Dazu kommt die Situation im öffentlichen Nahverkehr. Das Transportunternehmen ATAC steht vor dem Ruin. Seine Mitarbeiter streikten wegen angekündigter Reformen, völlig überfüllte Busse und Bahnen ohne Klimaanlagen strapazieren in der Sommerhitze die Nerven von Touristen und Römern. Auch der Flughafen Fiumicino macht seit Wochen Probleme. Nach einem Großbrand im Mai wurde die Kapazität reduziert, zuletzt behinderten Waldbrand oder Stromausfall den Flugverkehr.

Der Kampf des Bürgermeisters zeigt kaum Erfolg

Viele der Probleme sind eine Folge des Systems der langen Vetternwirtschaft, das unter Marinos Vorgänger Gianni Alemanno blühte. Ende vergangenen Jahres flog die Mafia-Unterwanderung der Stadt auf, Dutzende Politiker und Geschäftsleute wurden festgenommen. Sie hatten jahrelang bei der Vergabe lukrativer öffentlicher Aufträge in die eigene Tasche gewirtschaftet.
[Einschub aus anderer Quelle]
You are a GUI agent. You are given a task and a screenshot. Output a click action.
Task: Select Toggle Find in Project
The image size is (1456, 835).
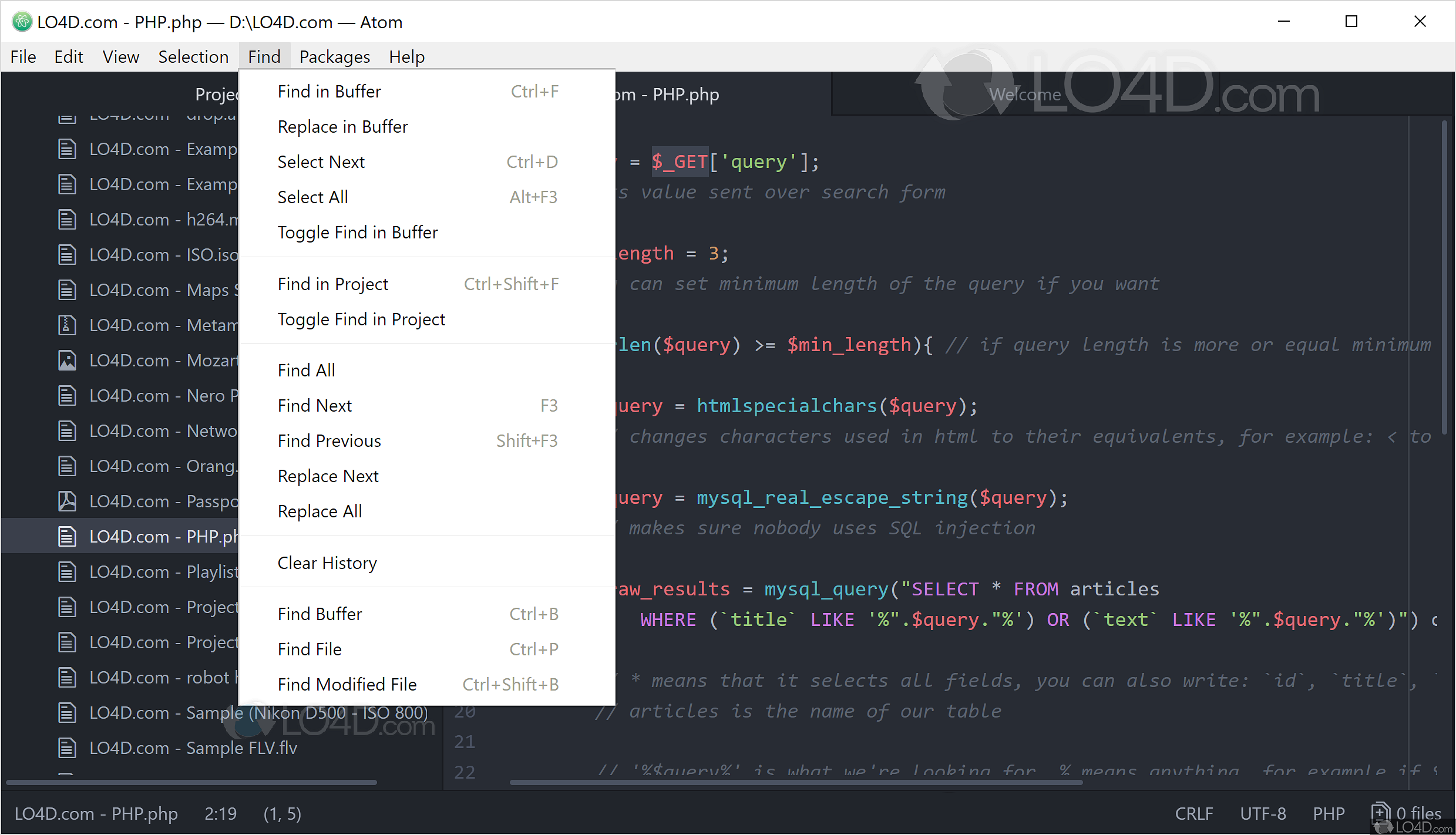pyautogui.click(x=361, y=319)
Danach wurde Rom immer wieder von neuen Enthüllungen erschüttert, die zeigten, wie tief die Stadt im Sumpf aus Mafia, Betrug und Korruption steckt.

Marinos Kampf gegen dieses System ist kaum erfolgreich. Zwar ist der Bürgermeister selbst nicht in den Skandal verwickelt, dennoch trauen ihm die meisten Römer nicht mehr zu, in der Stadt aufzuräumen. Selbst Regierungschef Matteo Renzi steht nicht mehr uneingeschränkt hinter seinem Parteifreund. Doch einen Rücktritt lehnt Marino ab. „Für Veränderungen braucht es Monate. Ich hoffe, dass die Bürger von Rom in einem Jahr sehen werden, was wir alles geschafft haben“, erklärte er. Zuletzt baute er die Verwaltung der Stadt um und versprach Reformen, etwa beim Verkehr. Auch mehr Reinigungskräfte und Mülleimer soll es in Zukunft geben.

Denn die Lösung der Probleme ist dringender denn je. Im Dezember beginnt das von Papst Franziskus ausgerufene außerordentliche Heilige Jahr, mehr als 30 Millionen Pilger und Touristen werden erwartet. „Gebt mir etwas Zeit, um den Patienten zu kurieren“, bat Marino zuletzt. Noch kann er sich im Amt halten, doch im Innenministerium wird Berichten zufolge darüber diskutiert, ob der Stadtführung die Macht entzogen und an eine externe Kommission übergeben werden sollte. Es wäre eine weitere Blamage für die Ewige Stadt.